What advice would you give to a young and aspiring research-oriented clinician looking to establish themselves?

Trying to get meaningful research as well as clinical exposures early, even before medical school and certainly before residency and fellowship training, to determine what pathways to pursue. Medical schools and residencies need different tracks emphasising clinical practice versus research, it is becoming impossible to learn about everything involved in these enterprises in depth in one curriculum or training programme. In addition, students need to learn more about health policy, finance, research, funding, ethics, and access to care. We all need to understand how our healthcare system works (or does not work), so that we can effectively advocate for our patients or critical research. Anyone pursuing a clinical or laboratory research career must become facile in statistics, programming, and data analytics.

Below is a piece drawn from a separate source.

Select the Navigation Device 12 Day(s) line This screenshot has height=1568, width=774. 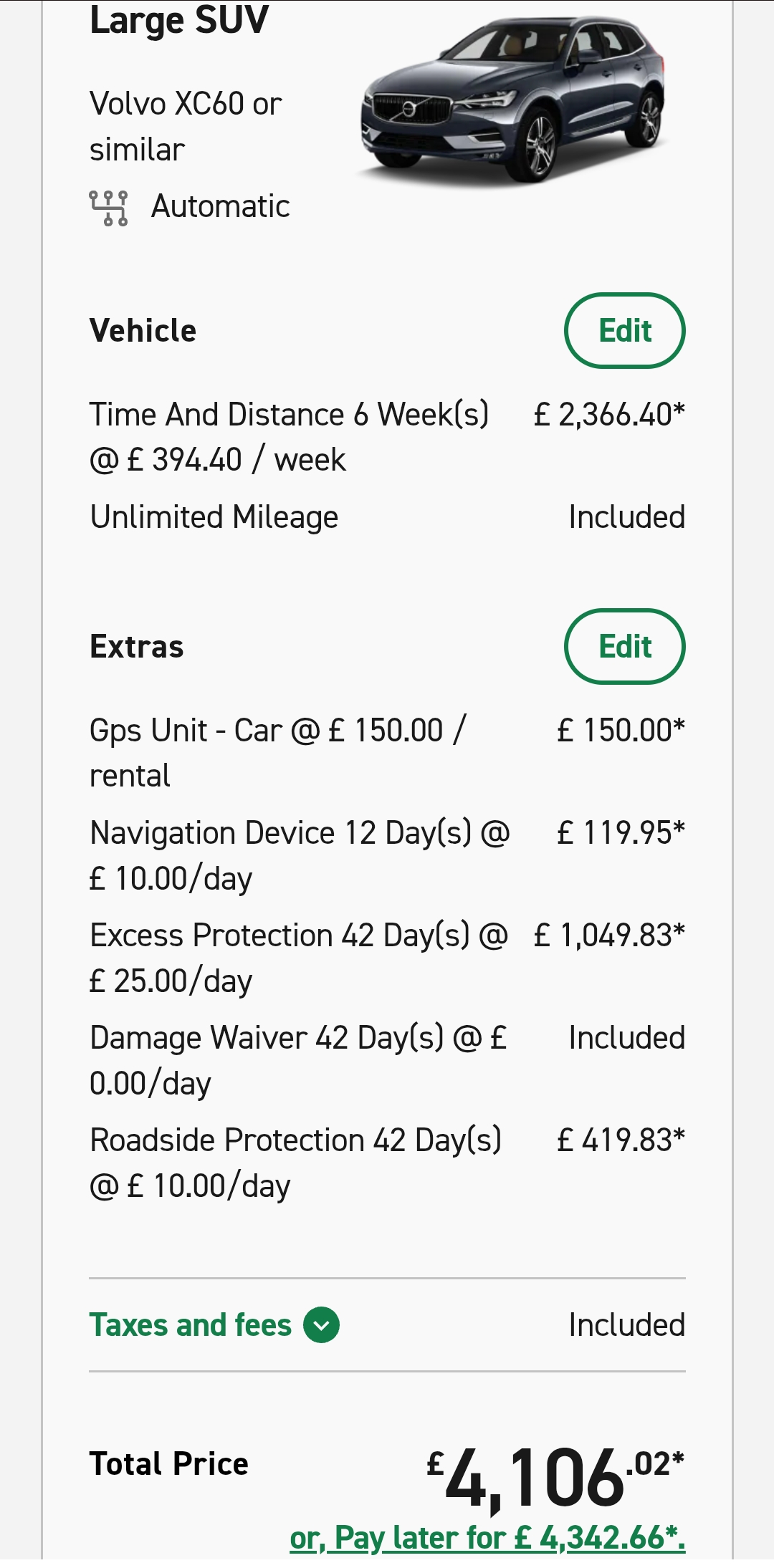387,855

It is also important to think proactively about integrating milestones in your training and career stages with your personal life. At least in the USA, physicians and scientists are older and older when they finish clinical or research training and become an independent investigator or faculty member. This is due to starting elementary school later, and often having multiple gap years between high school and college and medical or graduate school, or during each phase, as well as the increased expectations for multiple high impact publications to land an academic job. If one is also starting a family while still an underpaid trainee whose schedule is not under personal control, it can be extremely difficult and leads to many leaving the academic/research pipeline. I was very fortunate to start my own laboratory at the age of 32, so was my ‘own boss’ and began having children soon thereafter; but becoming independent this early is almost unheard of at present. I would recommend that, if you are interested in pursuing science, to know all the options, and to try and acquire needed skills throughout your education and training, perhaps rather than taking multiple long ‘gaps’ outside education and clinical training to gain those experiences. Not to mention encouraging our society, at least in the USA, to provide better childcare options and more financial support during scientific and medical education, so that some of the pressures involved in an academic research career are less intense.